Lachaux v Independent Print Ltd and another [2019] UKSC 27: A Summary (the test of serious harm in UK defamation cases)

Lachaux v Independent Print Ltd and another [2019] UKSC 27

To read the judgment click here.

The Supreme Court has clarified the approach to the serious harm test in section 1 of the Defamation Act 2013 (“the Act”).

Section 1:

(1) A statement is not defamatory unless its publication has caused or is likely to cause serious harm to the reputation of the claimant.

(2) For the purposes of this section, harm to the reputation of a body that trades for profit is not ‘serious harm’ unless it has caused or is likely to cause the body serious financial loss.
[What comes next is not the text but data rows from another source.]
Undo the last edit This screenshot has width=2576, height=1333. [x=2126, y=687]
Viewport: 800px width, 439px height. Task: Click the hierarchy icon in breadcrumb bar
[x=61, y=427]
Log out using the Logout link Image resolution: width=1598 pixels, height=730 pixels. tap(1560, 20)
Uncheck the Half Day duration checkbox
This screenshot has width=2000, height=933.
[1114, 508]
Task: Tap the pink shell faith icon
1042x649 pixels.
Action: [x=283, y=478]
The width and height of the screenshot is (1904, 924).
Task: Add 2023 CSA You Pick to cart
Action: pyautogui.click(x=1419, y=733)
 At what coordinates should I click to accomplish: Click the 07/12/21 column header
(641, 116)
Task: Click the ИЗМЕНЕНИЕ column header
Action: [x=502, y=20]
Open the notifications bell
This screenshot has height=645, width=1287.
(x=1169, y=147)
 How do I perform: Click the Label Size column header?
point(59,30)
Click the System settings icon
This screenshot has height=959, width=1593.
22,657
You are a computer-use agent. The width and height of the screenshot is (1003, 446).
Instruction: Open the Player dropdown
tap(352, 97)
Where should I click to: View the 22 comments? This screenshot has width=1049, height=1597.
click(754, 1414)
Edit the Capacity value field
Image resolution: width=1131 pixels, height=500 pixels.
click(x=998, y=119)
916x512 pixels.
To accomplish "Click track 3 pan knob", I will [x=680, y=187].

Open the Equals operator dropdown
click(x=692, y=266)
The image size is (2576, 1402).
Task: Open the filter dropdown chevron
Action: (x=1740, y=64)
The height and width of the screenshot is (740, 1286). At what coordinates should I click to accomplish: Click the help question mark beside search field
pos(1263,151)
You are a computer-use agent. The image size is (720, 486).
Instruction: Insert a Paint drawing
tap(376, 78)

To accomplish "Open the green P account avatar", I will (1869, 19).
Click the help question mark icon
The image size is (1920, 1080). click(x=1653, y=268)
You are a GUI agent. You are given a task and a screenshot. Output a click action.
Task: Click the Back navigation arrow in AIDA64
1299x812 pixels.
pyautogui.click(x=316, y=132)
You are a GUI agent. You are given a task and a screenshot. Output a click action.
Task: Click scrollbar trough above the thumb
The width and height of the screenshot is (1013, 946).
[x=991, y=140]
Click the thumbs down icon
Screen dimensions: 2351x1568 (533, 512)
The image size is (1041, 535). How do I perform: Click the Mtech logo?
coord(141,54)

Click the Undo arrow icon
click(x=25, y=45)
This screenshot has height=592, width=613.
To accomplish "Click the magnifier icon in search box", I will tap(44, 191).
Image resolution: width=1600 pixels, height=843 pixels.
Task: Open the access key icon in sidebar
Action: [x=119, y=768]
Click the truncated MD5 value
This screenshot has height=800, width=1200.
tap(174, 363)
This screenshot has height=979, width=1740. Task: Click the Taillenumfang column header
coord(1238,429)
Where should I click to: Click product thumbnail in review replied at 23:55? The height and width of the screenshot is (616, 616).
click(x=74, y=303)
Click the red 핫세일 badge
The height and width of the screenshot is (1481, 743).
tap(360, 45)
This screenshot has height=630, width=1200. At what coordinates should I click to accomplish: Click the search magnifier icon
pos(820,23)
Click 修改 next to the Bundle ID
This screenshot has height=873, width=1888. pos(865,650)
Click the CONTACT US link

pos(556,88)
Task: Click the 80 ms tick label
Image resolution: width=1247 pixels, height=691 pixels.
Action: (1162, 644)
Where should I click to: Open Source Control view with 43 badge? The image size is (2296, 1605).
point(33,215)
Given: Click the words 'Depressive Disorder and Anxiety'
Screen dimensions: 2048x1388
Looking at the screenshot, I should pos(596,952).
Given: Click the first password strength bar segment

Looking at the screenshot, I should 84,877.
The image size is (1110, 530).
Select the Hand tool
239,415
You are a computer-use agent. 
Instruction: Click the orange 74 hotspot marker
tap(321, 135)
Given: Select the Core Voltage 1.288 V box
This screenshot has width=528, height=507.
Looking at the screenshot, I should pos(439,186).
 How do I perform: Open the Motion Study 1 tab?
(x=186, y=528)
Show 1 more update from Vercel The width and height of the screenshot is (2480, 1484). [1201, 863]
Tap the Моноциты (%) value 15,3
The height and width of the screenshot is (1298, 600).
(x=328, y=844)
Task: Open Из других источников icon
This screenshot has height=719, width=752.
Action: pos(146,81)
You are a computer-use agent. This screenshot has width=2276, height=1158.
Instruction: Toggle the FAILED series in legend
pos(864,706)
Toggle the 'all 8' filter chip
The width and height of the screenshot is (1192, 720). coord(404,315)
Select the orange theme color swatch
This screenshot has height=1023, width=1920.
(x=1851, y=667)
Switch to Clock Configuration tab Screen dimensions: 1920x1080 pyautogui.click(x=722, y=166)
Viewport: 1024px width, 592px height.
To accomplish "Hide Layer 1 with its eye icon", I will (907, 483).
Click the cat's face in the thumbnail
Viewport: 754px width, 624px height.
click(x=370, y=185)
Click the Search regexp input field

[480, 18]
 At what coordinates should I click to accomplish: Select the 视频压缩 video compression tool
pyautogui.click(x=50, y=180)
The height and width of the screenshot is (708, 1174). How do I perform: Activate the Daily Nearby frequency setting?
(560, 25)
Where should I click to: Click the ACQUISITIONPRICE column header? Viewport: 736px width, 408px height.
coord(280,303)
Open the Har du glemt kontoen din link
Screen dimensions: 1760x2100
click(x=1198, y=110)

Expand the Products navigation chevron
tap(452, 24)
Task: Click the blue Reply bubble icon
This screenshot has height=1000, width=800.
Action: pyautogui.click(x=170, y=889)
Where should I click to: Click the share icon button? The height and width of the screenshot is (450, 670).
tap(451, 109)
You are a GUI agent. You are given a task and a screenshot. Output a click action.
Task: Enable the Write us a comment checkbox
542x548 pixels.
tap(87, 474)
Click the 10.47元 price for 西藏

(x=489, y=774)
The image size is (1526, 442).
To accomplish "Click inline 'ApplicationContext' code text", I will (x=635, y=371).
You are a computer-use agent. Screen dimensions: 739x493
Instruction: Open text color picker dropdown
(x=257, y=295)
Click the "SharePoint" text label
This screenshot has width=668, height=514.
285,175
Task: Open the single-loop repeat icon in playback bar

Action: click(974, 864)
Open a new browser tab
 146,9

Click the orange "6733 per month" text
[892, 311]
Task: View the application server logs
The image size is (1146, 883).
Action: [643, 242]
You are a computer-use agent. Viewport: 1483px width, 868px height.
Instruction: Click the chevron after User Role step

In the High Court ([2016] QB 402), Warby J held that section 1(1) of the Act meant that the legal presumption of damage that applied in libel cases before the enactment was no longer relevant, and that proof of damage was now required. Warby J’s view was that the provision introduces an additional condition that must be satisfied before a statement can be regarded as defamatory, so that the words must not only be inherently injurious but it must also be shown to produce serious harm.

On the facts of the case, Warby J found that the articles had caused Mr Lachaux serious harm. The newspapers appealed (and lost), but controversially, the Court of Appeal restored the common law position, interpreting the “is likely to cause” wording of section 1(1) of the Act as connoting “a tendency to cause” and giving rise to an irrebuttable presumption of reputational damage. The Court of Appeal’s view was that the Act simply added the requirement of the seriousness of the damage to be proved.

The decision of the Supreme Court was unanimous and approved Warby J’s conclusions: the 2013 Act had unquestionably altered the common law to introduce a new threshold of serious harm. In paragraphs 13 to 15 of the judgment Lord Sumption summarised the approach as follows:

  1. The common law position of damage to reputation did not include a presumption of ‘seriousness’, which was a new threshold explicitly introduced by the Act;
  2. This necessarily means that a statement will not be regarded as defamatory unless it “has caused or is likely to cause” harm which is “serious”;
  3. The “serious” effects to be considered are the consequences of the publication, not the publication itself;
  4. The wording “has caused” is interpreted as harm that has actually occurred and the wording “is likely to cause” as probable future harm;
  5. Section 1(2) must be read with section 1(1) so that it refers to the loss that has been caused, or is likely to have been caused, by the defamatory statement, not the harm done to the claimant’s reputation. Here the financial loss must exceed the threshold of seriousness.

The Supreme Court endorsed Warby J’s approach, stating at paragraph 20 that his “analysis of the law was coherent and correct, for substantially the reasons which he gave”. Warby J’s analysis of the law was coherent and correct, for substantially the reasons which he gave. For Warby J’s judgment click here.

The position therefore remains unchanged, and it is clear that there is an evidential hurdle that claimants face in defamation claims. Claimants will need to submit extraneous evidence to show how the injurious statement has caused serious harm as a matter of fact to reach the threshold, although the combination of the meaning of the words, the claimant’s circumstances and the extent of publication will all continue to be relevant.